Copy the rows from the start through the line containing "(134, 362).", inclusive, switching "Identify" to "Find" and keeping everything else the same. Leave the pictures out of your answer.

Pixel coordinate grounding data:
========

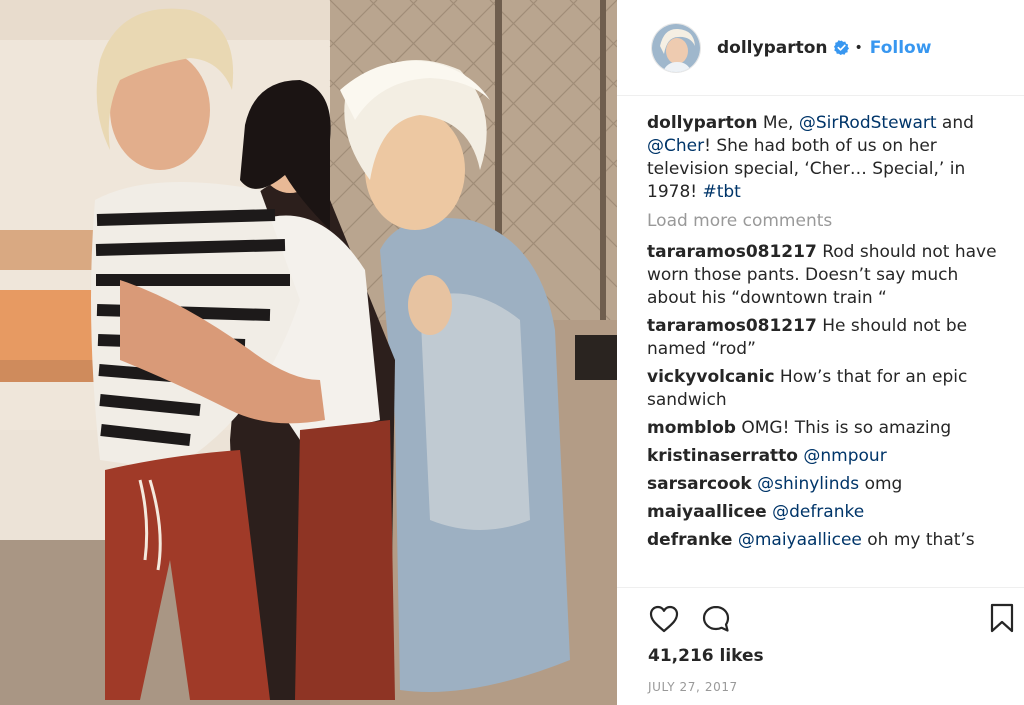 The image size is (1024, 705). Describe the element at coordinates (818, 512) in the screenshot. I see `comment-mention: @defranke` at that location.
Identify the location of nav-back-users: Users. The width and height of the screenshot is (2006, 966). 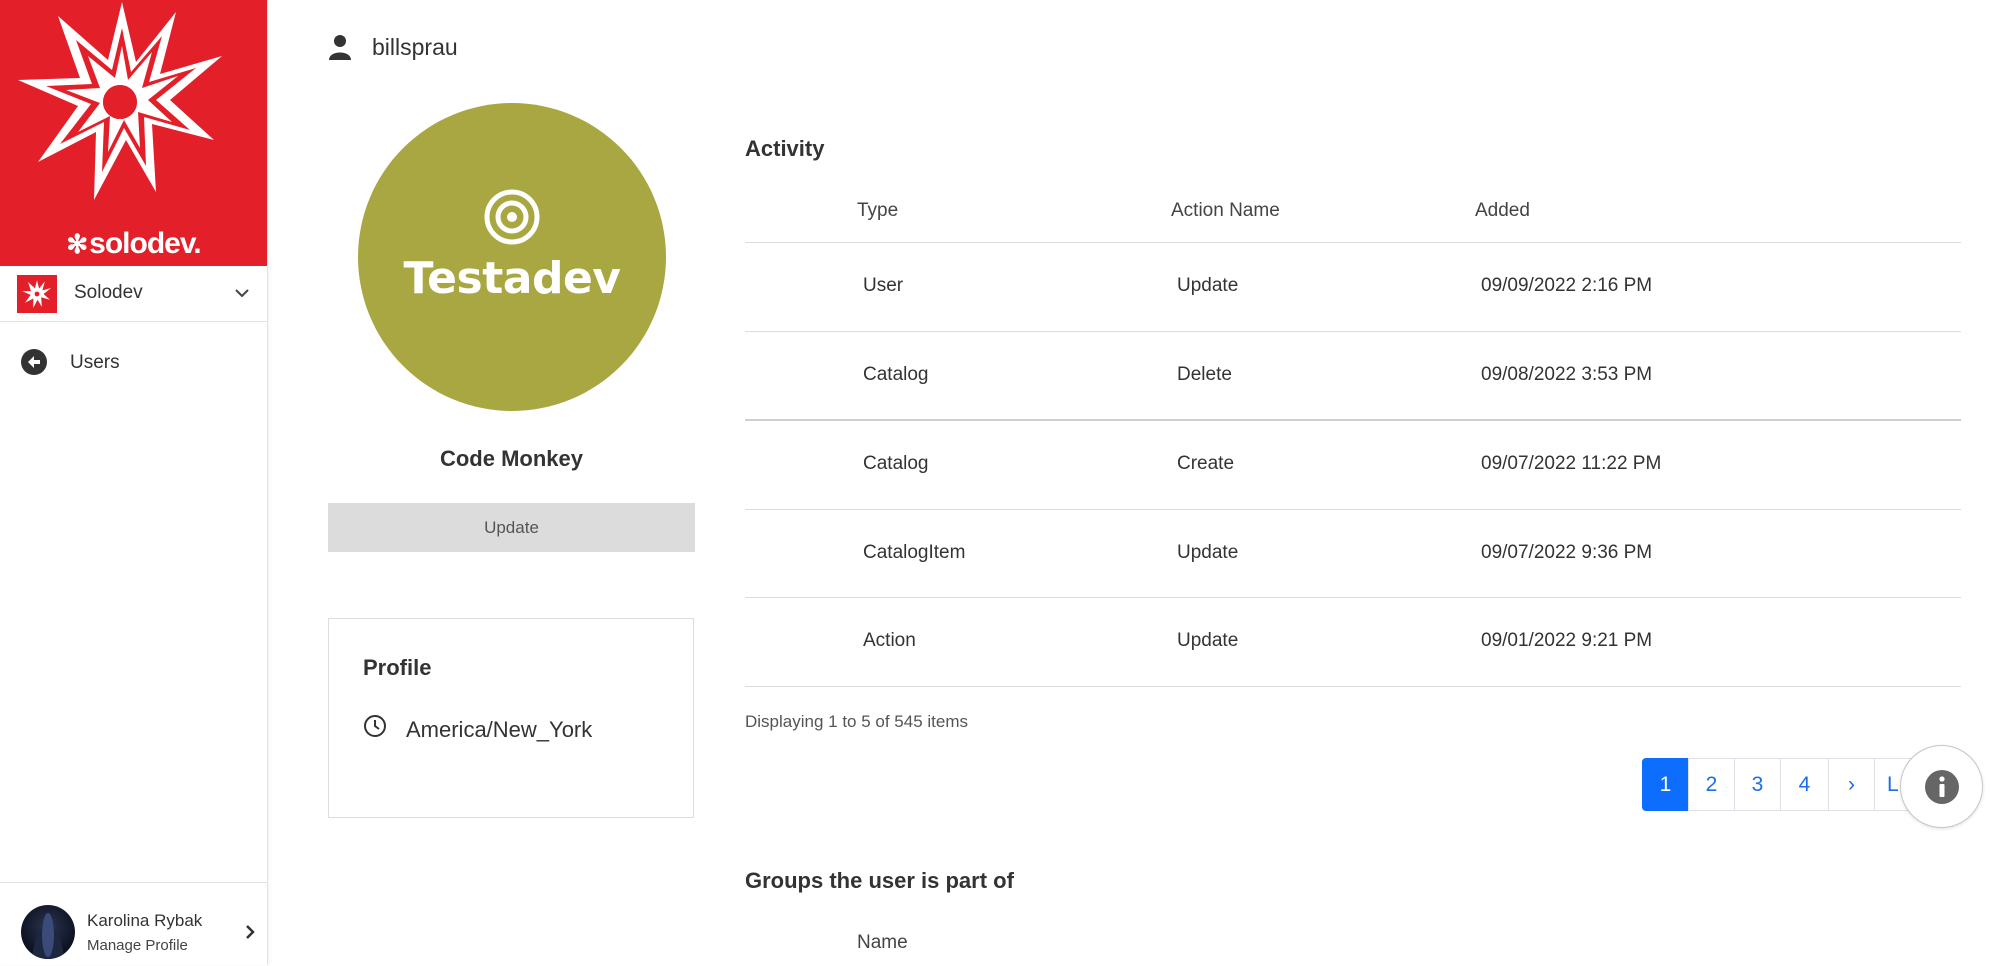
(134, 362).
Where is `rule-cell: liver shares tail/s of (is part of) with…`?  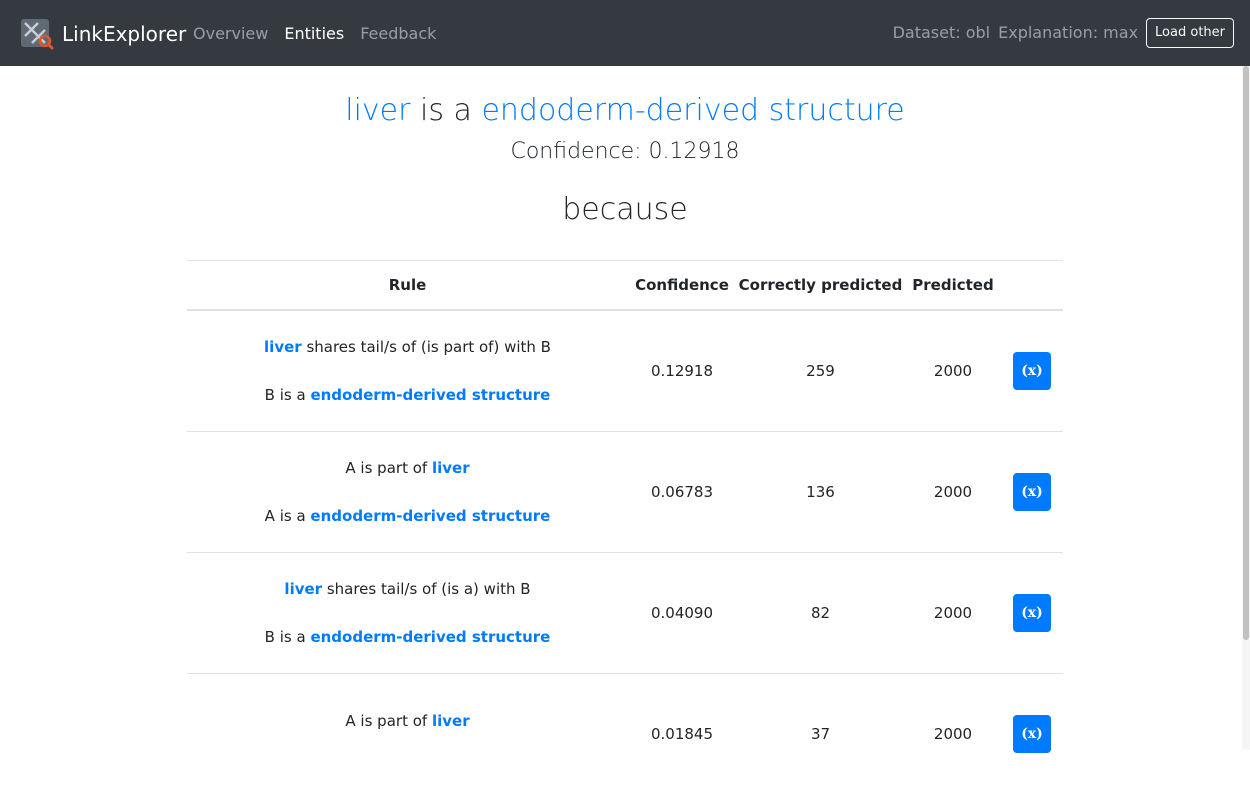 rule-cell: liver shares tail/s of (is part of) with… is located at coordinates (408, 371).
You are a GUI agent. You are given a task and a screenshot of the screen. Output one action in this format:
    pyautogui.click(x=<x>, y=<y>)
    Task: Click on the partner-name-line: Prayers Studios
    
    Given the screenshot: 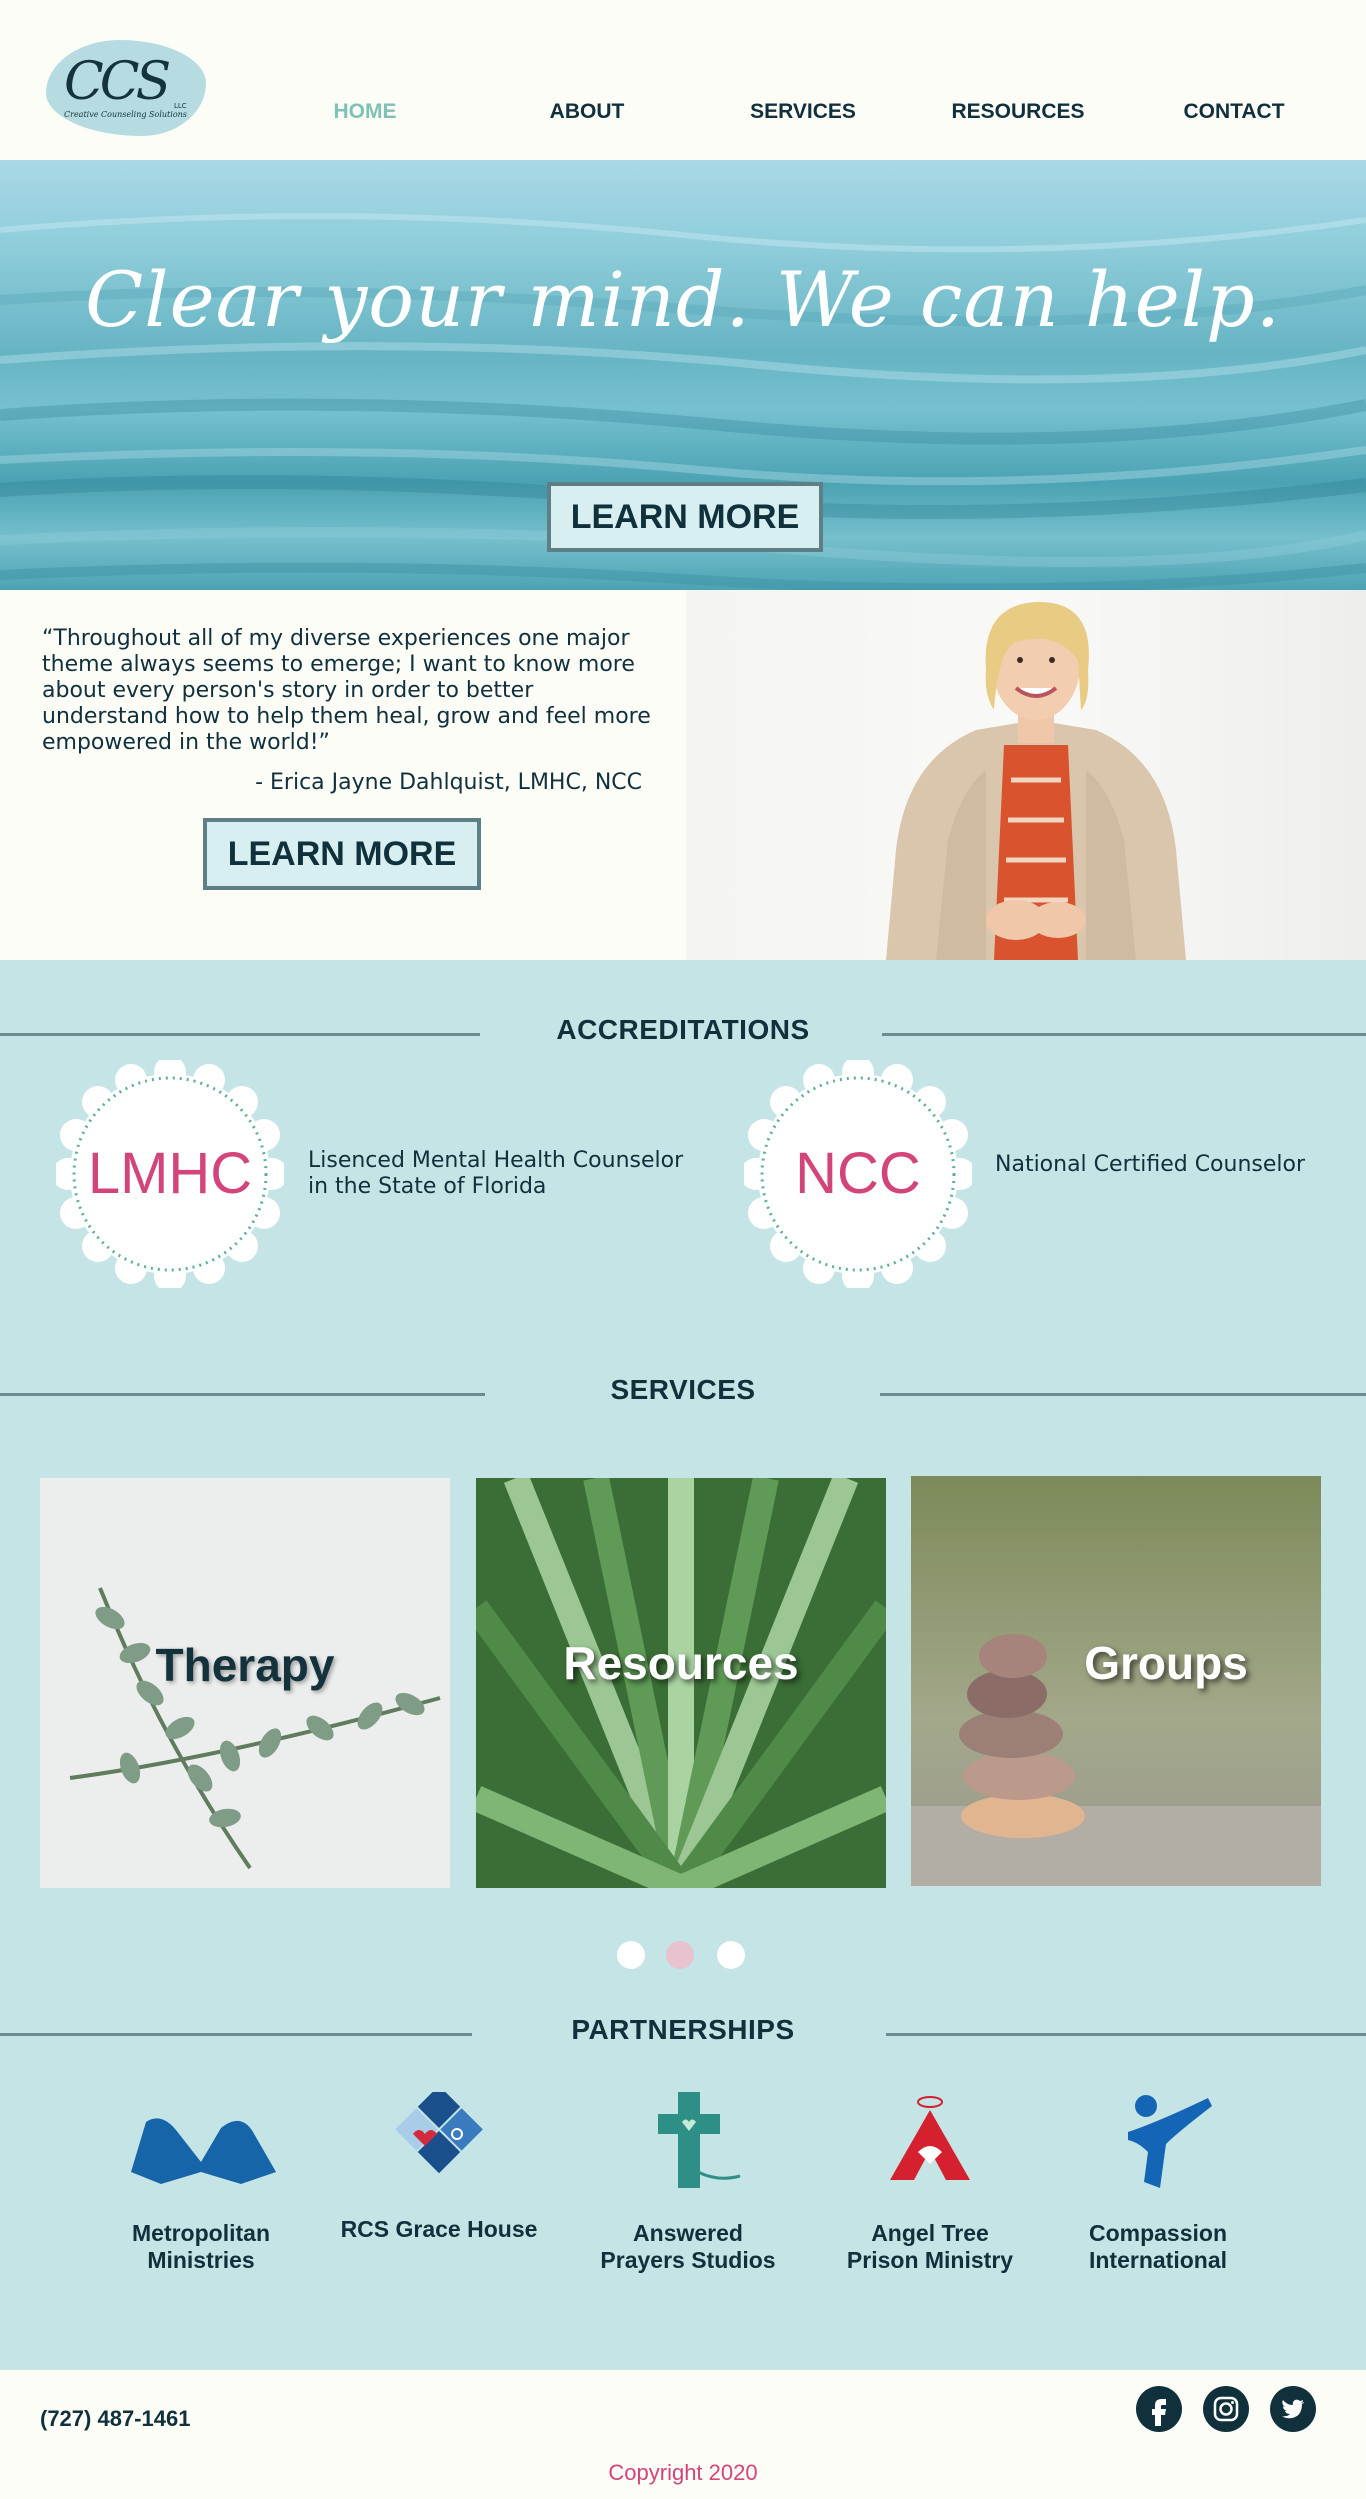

========

**SOLVED EXERCISE**
 The image size is (1024, 705). Describe the element at coordinates (818, 512) in the screenshot. I see `comment-mention: @defranke` at that location.
Find the location of nav-back-users: Users. The width and height of the screenshot is (2006, 966). 
(134, 362).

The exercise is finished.